Golpes virtuais e clonagem de cartão: descubra quando o banco é responsável

Com o avanço dos serviços bancários digitais, surgiram novas formas de fraude, como clonagem de cartões, transferências indevidas e golpes por aplicativos falsos. Nesse cenário, a Súmula 479 do Superior Tribunal de Justiça (STJ) se tornou uma importante ferramenta de proteção ao consumidor, ao determinar que os bancos são responsáveis pelos prejuízos causados por falhas ou fraudes nas operações, mesmo quando essas ações são praticadas por terceiros.
Na prática, isso significa que as instituições financeiras têm responsabilidade objetiva sobre os danos decorrentes de falhas de segurança em seus sistemas. Ou seja, se um criminoso consegue burlar a proteção de um aplicativo bancário, se há clonagem de cartão ou transações não autorizadas por vulnerabilidades do sistema, o banco deve reparar o prejuízo do cliente.
Proteção ao consumidor e incentivo à segurança
O consumidor precisa apenas comprovar o dano e o vínculo com o serviço bancário utilizado. A partir daí, o ônus da prova passa a ser do banco, que só se livra da responsabilidade se conseguir demonstrar que houve culpa exclusiva do cliente, mas isso é raro, já que os tribunais entendem que fraudes digitais geralmente decorrem de falhas de segurança sob responsabilidade da própria instituição financeira.

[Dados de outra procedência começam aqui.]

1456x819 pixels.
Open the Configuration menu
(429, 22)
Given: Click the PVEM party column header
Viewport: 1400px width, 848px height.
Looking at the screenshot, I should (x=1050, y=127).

Esse entendimento se baseia na Teoria do Risco da Atividade, segundo a qual quem exerce uma atividade lucrativa que envolve riscos deve arcar com os prejuízos dela decorrentes. Assim, os bancos devem responder por incidentes como golpes do falso funcionário, clonagem de cartões e transações fora do perfil habitual do cliente.
Além de fortalecer a proteção prevista no Código de Defesa do Consumidor, essa posição do STJ incentiva os bancos a investirem continuamente em segurança e tecnologia, garantindo que o risco do prejuízo não recaia sobre o cliente.